L'uso politico della paura© LAPRESSE
Alessandro Barbano
4 min

Lo stop del campionato francese galvanizza il partito del tutto si fermi, il via di quello tedesco e di quello spagnolo scalda l’animo dei giochisti. E sulle proteste del Paese contro l’incerta strategia d’uscita dal lockdown cade lo spettro di uno scenario pestilenziale. Una manina rende pubblica la relazione riservata del comitato tecnico scientifico, che avrebbe indotto il governo a frenare sulla fase due: nel caso si riaprisse tutto e subito – scrivono gli esperti - rischieremmo 151mila richieste di ricovero in terapia intensiva, 16 volte di più dei posti disponibili. Come si vede, l’idea di giocare con le proiezioni matematiche continua a essere una suggestione politicamente spendibile. Lo aveva già fatto il ministero della Salute, citando uno studio di gennaio che minacciava tra 600 e 800 mila morti. E che tuttavia non è servito a farci trovare preparati all’arrivo del coronavirus.

Ma non è l’uso politico della paura a coprire una navigazione a vista. Che una ripresa della vita comporti un rischio epidemiologico è circostanza che molti Paesi europei hanno ben nota. Tanto quelli, come la Svezia e il Portogallo, che hanno adottato una versione soft e liberale del lockdown, cioè senza divieti ma con una politica di responsabilizzazione dei cittadini. Tanto quelli, come la Germania, che, dopo aver stabilizzato i contagi, hanno riaperto fabbriche e uffici con misure di protezione personale e distanziamento sociale, constatando un lieve incremento dei positivi. Perché all’allentamento dei vincoli deve corrispondere una lotta al virus combattuta sul territorio, con tamponi e tracciamento dei contatti, che vedono in prima linea la medicina di base. Vuol dire - come spiega il virologo Andrea Crisanti, artefice dell’unica esperienza italiana che possa dirsi vincente, quella veneta -, ipotesi diagnostiche fatte via telefono e verificate in tempo reale, geolocalizzazione del contagio e chiusura chirurgica degli eventuali focolai, con una speciale protezione degli anziani.

Ma il punto è questo: dopo due mesi e mezzo di lotta alla pandemia, l’Italia è attrezzata per condurre una simile strategia?
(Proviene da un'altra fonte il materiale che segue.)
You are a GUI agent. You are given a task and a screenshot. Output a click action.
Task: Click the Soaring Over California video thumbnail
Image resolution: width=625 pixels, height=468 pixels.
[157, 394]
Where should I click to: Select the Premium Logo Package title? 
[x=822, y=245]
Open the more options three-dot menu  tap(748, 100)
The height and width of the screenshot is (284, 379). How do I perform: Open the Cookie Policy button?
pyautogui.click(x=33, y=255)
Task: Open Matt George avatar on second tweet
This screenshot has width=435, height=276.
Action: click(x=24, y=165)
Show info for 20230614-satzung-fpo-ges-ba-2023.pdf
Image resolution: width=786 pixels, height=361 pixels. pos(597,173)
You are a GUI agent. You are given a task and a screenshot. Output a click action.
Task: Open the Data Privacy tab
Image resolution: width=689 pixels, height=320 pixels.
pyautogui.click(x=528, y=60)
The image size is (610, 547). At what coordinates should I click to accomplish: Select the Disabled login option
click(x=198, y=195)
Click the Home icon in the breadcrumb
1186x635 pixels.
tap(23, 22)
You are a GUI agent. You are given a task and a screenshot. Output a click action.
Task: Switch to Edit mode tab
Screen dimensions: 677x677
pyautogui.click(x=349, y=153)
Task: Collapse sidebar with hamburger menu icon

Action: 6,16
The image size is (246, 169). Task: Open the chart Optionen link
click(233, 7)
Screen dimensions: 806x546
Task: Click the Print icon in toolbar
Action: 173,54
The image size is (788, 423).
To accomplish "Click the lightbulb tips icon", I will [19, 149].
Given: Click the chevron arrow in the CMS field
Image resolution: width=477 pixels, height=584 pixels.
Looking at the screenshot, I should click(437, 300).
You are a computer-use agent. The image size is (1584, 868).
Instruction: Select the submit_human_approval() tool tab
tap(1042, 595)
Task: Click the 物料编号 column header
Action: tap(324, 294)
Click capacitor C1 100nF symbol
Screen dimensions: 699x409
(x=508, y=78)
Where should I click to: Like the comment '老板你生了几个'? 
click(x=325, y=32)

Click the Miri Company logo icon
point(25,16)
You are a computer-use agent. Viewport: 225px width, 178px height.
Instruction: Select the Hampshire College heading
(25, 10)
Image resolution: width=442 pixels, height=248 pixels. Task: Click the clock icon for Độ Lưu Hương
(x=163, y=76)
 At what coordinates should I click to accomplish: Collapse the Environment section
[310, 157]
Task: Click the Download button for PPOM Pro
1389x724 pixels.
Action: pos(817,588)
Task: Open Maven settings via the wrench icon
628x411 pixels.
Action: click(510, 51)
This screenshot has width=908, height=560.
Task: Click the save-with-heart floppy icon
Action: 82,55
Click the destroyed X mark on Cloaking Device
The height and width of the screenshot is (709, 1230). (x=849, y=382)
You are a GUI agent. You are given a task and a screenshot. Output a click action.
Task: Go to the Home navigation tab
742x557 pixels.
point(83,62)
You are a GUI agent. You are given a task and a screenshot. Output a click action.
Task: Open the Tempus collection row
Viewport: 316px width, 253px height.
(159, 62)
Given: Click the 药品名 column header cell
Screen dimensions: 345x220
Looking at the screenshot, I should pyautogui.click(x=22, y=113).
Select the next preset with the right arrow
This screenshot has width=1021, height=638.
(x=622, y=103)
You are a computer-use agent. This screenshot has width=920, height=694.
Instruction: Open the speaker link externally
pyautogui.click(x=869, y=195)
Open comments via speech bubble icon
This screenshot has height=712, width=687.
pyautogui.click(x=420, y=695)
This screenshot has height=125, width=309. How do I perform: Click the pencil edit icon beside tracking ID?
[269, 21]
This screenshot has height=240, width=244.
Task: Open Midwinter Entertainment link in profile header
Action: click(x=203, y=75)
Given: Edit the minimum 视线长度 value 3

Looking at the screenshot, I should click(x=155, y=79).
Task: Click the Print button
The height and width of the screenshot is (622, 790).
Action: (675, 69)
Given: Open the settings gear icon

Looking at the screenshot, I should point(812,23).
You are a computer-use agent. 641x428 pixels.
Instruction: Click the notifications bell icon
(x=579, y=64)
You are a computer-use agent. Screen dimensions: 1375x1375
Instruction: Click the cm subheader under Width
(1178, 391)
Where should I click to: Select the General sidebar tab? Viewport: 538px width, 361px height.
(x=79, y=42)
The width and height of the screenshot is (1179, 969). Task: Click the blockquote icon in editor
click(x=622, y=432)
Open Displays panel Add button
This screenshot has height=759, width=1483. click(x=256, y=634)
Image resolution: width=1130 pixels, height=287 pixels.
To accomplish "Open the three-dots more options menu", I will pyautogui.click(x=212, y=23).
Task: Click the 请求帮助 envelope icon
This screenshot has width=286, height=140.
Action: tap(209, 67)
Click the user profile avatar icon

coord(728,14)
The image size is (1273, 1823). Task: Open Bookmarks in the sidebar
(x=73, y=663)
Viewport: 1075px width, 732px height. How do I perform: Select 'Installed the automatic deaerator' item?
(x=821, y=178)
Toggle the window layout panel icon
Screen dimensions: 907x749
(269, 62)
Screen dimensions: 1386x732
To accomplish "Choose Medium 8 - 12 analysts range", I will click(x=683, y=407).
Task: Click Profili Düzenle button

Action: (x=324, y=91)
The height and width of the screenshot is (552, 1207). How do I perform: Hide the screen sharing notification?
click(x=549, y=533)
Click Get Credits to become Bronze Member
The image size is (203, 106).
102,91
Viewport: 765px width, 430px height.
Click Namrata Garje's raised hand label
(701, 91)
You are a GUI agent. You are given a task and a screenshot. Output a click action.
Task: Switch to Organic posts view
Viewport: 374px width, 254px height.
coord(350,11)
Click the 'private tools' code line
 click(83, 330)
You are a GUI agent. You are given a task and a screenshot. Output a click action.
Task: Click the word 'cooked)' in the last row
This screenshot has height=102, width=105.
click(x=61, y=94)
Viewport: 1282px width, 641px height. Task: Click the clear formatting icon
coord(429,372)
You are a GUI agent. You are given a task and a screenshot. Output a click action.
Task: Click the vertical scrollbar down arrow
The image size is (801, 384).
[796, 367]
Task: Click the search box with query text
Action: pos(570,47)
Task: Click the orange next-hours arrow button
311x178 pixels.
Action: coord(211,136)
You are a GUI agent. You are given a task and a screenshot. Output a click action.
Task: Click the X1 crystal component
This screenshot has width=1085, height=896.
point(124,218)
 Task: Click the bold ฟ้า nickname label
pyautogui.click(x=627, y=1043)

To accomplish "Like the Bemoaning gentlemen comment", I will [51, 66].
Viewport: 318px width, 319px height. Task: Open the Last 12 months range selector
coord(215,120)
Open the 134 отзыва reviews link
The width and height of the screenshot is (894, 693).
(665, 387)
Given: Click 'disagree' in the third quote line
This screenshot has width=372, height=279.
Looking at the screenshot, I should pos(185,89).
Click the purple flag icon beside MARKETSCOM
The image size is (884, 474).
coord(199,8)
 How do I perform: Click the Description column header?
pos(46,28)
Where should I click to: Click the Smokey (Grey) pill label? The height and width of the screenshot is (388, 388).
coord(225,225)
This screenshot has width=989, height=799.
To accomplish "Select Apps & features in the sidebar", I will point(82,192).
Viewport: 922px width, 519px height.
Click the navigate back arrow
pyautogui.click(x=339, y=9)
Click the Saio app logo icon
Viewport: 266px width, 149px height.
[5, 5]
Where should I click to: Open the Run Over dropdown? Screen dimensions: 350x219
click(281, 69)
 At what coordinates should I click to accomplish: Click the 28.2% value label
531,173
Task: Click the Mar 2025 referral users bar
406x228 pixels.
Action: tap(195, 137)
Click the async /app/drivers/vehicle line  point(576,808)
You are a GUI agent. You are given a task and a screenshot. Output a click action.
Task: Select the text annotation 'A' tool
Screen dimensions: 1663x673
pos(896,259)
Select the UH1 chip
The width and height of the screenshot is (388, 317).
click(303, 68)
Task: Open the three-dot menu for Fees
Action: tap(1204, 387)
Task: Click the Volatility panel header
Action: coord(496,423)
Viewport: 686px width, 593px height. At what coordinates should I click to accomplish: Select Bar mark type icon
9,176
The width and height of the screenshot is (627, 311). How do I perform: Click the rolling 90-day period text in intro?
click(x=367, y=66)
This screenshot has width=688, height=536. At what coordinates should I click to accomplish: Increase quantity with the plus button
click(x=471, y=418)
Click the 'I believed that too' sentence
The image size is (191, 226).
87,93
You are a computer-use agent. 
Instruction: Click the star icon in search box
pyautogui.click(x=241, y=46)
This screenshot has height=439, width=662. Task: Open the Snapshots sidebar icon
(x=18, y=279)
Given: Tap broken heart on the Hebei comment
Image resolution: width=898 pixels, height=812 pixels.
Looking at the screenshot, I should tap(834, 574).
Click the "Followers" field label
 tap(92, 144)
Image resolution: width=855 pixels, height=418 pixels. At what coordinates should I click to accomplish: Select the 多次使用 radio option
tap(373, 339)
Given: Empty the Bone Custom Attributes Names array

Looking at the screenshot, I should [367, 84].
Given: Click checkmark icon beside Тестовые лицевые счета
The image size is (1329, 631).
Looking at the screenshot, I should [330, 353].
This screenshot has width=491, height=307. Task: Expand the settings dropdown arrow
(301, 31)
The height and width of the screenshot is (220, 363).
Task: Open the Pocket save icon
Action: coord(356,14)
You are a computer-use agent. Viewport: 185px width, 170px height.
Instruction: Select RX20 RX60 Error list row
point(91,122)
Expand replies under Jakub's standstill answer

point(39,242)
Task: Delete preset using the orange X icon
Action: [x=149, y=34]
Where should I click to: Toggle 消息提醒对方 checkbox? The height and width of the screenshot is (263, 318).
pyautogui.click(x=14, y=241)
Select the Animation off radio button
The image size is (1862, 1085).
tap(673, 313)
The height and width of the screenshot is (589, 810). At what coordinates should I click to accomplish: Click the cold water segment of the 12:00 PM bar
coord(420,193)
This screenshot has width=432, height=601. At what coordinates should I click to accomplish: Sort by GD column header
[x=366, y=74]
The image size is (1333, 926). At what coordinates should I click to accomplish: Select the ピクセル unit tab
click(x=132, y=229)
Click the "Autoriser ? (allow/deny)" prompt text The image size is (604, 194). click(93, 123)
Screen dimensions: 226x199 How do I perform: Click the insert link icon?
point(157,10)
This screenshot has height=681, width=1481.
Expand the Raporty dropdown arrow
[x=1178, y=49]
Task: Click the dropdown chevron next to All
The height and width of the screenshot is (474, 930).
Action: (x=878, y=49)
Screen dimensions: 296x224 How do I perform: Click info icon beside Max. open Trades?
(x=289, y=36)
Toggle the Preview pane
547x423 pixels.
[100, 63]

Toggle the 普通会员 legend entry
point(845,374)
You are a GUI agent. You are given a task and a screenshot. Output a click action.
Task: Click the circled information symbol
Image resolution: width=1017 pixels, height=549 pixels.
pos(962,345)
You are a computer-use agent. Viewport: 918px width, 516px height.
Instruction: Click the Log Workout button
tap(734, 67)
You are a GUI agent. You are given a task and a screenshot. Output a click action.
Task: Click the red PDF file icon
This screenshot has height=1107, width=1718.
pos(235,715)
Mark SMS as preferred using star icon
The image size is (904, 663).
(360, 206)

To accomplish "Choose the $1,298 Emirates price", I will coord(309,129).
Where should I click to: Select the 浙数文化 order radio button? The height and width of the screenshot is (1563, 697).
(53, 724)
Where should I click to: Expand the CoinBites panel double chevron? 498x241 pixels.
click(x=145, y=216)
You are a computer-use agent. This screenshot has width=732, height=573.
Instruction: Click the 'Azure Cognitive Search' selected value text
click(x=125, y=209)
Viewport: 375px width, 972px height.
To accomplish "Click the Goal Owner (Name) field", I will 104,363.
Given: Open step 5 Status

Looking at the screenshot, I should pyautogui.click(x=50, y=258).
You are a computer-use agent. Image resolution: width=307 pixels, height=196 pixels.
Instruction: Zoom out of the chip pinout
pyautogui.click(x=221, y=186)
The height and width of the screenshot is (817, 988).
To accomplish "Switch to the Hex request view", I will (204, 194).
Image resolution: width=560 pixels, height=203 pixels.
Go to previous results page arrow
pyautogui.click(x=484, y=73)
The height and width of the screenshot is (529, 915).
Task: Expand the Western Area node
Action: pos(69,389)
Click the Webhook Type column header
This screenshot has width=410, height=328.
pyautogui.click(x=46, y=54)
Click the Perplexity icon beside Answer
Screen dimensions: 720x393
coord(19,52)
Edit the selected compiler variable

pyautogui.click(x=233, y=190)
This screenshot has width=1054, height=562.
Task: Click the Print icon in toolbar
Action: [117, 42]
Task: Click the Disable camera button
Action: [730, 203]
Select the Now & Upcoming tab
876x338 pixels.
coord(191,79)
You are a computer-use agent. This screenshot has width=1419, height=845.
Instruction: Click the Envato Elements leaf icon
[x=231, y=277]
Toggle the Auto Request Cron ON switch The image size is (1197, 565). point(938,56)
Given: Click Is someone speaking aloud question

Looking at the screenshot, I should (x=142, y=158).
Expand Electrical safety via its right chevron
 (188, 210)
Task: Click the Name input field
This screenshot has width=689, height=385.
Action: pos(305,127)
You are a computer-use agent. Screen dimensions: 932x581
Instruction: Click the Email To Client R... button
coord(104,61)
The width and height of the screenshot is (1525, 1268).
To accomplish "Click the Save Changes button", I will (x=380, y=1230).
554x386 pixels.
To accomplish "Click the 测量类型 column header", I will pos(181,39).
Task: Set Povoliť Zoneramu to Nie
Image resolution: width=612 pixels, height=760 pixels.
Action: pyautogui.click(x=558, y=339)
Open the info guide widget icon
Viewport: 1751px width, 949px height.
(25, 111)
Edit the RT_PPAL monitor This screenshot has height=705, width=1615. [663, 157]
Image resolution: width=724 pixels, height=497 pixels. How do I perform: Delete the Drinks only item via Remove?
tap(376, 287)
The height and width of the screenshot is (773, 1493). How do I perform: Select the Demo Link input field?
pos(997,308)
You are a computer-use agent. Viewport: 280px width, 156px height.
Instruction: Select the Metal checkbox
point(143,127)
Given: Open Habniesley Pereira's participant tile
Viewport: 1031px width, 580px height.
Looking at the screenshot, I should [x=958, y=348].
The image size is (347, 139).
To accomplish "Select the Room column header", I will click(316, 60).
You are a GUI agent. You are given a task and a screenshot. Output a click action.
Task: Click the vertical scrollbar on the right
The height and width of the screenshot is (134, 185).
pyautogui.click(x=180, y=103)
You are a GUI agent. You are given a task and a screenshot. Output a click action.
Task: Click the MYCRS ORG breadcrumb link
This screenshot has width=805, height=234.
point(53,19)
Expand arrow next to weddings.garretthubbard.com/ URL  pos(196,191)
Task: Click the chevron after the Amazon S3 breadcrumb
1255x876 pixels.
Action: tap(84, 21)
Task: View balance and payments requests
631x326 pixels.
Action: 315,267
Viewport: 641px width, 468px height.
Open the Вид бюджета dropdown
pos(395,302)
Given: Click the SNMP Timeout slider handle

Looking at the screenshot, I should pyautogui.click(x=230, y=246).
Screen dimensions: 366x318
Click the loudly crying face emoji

Una risposta empirica la fornisce un lettore torinese del Corriere dello Sport, che ci ha telefonato per raccontare la sua esperienza: si è ammalato cinquanta giorni fa, e ha ricevuto il primo tampone solo ieri. Ma la stessa conferma viene anche dagli esperti. Tanto Crisanti, quanto lo stesso consulente del ministero della Salute, Walter Ricciardi, ammettono all’unisono che la macchina sanitaria non è pronta per la fase due.

Purtroppo quello che vale per la sanità vale per tutti gli ambiti della vita del Paese. C’è una strategia per portare la scuola fuori dalla crisi? Che prefiguri un sistema ibrido centrato su una didattica fisica e una virtuale, lezioni temporalmente sfalsate e in spazi compatibili con il distanziamento sociale? C’è nell’idea di far ripartire i trasporti, il lavoro, le opere pubbliche un ridisegno delle città attorno un modello sostenibile di relazioni umane? La risposta sembra essere no. Dalla sanità all’istruzione, dal lavoro allo sport, l’azione di governo non coincide con una strategia del rischio, ma piuttosto con una tattica dell’attesa. Affinché i contagi cessino e tutto torni come prima.

Paventando lo spettro di una nuova fiammata epidemica, il governo ci sta chiedendo di farci carico della sua confusione. Noi dobbiamo chiedere al governo un piano per portarci fuori dalla crisi, che è ormai sanitaria, ma anche economica, sociale e perfino esistenziale. Per la piccola, ma simbolicamente importante, battaglia che il calcio combatte, vuol dire date e regole certe per provare a ripartire. Come ha fatto la Spagna, che pure non ha meno contagi di noi. Ma fa sua la responsabilità del rischio, non la retorica da social per buttare la palla in tribuna.